_Supplied entries_
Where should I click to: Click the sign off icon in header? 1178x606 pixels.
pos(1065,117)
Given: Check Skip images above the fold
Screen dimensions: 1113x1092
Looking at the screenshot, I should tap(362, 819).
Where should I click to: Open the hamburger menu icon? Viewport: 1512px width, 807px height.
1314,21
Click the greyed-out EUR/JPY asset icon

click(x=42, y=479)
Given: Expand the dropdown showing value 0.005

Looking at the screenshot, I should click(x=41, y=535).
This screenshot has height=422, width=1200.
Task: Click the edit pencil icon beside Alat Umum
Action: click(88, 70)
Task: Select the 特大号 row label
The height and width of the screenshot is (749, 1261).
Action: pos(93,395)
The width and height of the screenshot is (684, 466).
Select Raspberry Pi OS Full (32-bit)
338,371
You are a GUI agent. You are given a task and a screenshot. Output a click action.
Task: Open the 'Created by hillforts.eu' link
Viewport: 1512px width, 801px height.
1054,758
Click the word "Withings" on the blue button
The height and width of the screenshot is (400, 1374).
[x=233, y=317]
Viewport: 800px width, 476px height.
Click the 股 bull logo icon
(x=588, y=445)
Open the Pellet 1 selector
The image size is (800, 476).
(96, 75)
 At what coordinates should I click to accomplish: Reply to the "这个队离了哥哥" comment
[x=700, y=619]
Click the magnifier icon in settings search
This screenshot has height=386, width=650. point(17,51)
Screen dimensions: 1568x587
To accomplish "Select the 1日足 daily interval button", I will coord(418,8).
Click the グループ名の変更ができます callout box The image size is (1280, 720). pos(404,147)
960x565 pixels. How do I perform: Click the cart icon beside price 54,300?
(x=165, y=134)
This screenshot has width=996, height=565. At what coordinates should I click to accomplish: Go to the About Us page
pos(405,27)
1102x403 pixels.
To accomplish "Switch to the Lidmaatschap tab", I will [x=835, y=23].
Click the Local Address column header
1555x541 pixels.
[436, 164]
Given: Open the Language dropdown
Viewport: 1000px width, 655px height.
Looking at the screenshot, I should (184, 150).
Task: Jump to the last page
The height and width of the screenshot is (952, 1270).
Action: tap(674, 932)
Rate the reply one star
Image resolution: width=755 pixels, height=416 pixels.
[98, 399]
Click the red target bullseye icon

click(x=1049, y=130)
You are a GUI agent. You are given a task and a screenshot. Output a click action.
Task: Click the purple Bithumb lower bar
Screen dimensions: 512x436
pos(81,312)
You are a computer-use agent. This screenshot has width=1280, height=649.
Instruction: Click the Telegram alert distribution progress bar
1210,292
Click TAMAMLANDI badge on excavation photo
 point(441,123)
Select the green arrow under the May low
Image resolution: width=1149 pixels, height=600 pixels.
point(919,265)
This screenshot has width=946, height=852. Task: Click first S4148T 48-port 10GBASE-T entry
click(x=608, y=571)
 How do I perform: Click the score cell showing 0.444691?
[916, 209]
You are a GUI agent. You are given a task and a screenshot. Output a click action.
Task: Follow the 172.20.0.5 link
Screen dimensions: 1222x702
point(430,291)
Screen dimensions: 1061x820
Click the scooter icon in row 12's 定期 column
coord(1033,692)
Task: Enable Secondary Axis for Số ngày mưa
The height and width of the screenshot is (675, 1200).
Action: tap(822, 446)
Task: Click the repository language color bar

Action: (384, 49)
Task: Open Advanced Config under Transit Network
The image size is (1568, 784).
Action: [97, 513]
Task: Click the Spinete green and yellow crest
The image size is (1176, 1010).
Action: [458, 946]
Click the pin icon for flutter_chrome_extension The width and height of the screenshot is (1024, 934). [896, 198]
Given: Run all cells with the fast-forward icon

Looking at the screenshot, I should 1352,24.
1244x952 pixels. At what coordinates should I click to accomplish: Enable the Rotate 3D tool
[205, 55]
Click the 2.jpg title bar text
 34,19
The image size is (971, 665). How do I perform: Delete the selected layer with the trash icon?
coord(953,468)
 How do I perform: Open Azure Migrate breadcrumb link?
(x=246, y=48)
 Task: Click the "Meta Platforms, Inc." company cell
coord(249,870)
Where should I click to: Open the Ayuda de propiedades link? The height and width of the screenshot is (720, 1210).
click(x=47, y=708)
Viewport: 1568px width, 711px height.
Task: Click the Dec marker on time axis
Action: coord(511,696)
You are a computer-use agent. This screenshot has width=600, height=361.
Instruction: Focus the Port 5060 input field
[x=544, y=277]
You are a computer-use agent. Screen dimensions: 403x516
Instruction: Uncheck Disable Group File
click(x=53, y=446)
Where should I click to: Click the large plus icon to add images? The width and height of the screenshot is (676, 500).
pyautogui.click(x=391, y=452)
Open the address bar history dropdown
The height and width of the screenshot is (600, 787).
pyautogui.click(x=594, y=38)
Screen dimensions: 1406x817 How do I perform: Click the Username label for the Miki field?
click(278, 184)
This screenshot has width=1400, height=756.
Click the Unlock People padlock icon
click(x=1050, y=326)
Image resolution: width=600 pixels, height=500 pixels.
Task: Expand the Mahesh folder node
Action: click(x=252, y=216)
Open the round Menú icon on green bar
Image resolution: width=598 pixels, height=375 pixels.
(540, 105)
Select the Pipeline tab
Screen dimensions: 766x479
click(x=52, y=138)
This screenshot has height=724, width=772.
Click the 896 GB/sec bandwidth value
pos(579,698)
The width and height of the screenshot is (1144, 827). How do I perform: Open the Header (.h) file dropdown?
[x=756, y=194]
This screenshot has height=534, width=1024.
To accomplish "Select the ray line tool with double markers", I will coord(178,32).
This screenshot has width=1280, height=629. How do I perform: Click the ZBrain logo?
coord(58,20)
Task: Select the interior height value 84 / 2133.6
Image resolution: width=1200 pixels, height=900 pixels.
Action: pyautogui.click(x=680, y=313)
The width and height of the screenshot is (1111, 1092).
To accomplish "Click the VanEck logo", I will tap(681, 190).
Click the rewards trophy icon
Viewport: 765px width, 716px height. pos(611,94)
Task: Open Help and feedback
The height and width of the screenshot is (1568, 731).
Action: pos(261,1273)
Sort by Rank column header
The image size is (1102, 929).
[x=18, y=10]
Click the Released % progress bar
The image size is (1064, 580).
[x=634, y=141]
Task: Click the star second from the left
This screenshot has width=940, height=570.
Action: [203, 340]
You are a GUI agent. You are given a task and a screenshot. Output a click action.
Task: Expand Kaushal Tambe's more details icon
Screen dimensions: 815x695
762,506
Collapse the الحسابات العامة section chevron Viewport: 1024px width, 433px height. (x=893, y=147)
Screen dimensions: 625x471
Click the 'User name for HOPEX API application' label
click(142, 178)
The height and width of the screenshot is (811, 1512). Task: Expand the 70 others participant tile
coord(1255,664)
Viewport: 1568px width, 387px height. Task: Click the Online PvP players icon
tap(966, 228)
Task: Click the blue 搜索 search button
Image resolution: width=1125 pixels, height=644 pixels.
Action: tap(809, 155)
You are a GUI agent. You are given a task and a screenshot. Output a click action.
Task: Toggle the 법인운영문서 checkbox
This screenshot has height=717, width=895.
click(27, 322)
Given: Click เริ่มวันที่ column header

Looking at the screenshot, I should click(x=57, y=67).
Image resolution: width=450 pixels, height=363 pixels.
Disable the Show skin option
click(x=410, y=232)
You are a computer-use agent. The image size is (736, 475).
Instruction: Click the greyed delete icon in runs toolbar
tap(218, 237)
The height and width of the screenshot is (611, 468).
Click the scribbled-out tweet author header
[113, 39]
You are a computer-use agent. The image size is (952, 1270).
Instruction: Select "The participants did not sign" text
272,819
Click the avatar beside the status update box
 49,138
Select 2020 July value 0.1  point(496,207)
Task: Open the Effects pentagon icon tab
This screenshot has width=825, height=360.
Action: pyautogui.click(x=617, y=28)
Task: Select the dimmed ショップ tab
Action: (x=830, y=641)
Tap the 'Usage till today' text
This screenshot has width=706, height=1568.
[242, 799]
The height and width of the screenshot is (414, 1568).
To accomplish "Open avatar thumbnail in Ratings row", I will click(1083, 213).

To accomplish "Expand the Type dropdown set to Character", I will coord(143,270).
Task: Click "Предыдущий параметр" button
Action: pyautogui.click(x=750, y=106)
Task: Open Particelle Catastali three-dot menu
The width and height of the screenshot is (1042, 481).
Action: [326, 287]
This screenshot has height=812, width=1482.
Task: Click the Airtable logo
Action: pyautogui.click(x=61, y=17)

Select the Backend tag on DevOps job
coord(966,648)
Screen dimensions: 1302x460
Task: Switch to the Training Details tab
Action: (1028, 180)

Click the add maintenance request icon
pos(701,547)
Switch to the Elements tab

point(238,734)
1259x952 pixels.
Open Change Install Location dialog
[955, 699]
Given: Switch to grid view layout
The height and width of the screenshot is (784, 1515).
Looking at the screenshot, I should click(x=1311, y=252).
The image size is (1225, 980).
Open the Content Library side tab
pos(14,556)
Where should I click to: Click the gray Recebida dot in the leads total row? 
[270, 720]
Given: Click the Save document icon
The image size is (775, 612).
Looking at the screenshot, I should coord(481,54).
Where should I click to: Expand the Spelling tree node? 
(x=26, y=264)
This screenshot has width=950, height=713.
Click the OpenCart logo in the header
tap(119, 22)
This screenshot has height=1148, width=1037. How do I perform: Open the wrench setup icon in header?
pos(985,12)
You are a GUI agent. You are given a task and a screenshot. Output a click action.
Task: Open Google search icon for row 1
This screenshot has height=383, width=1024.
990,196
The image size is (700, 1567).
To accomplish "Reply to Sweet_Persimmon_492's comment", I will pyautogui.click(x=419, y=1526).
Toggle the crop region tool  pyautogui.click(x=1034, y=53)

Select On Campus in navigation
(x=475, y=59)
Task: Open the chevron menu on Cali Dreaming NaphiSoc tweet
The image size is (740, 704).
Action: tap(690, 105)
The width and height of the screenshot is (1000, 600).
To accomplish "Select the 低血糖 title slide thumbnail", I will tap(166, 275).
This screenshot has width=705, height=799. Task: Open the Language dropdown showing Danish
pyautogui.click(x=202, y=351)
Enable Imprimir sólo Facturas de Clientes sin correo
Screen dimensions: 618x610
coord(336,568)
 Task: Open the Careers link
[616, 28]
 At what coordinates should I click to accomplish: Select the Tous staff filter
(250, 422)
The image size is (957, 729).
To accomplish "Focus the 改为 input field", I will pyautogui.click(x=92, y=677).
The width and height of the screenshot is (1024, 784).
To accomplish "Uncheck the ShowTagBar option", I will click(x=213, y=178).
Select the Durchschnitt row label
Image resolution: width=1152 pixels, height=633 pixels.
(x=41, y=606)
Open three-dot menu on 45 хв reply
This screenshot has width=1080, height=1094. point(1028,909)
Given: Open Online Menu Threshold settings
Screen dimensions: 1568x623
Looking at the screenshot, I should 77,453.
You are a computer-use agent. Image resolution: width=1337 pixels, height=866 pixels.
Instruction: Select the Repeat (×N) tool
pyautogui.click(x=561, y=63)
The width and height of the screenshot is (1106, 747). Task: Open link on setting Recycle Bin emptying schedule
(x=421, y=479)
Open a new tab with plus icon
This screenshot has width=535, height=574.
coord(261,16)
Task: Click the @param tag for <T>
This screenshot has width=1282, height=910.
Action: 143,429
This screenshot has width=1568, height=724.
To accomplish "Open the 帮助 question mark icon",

_What the exercise asks_
The count of lines above that contain "computer" is all that should be given.

_Exercise solution_
6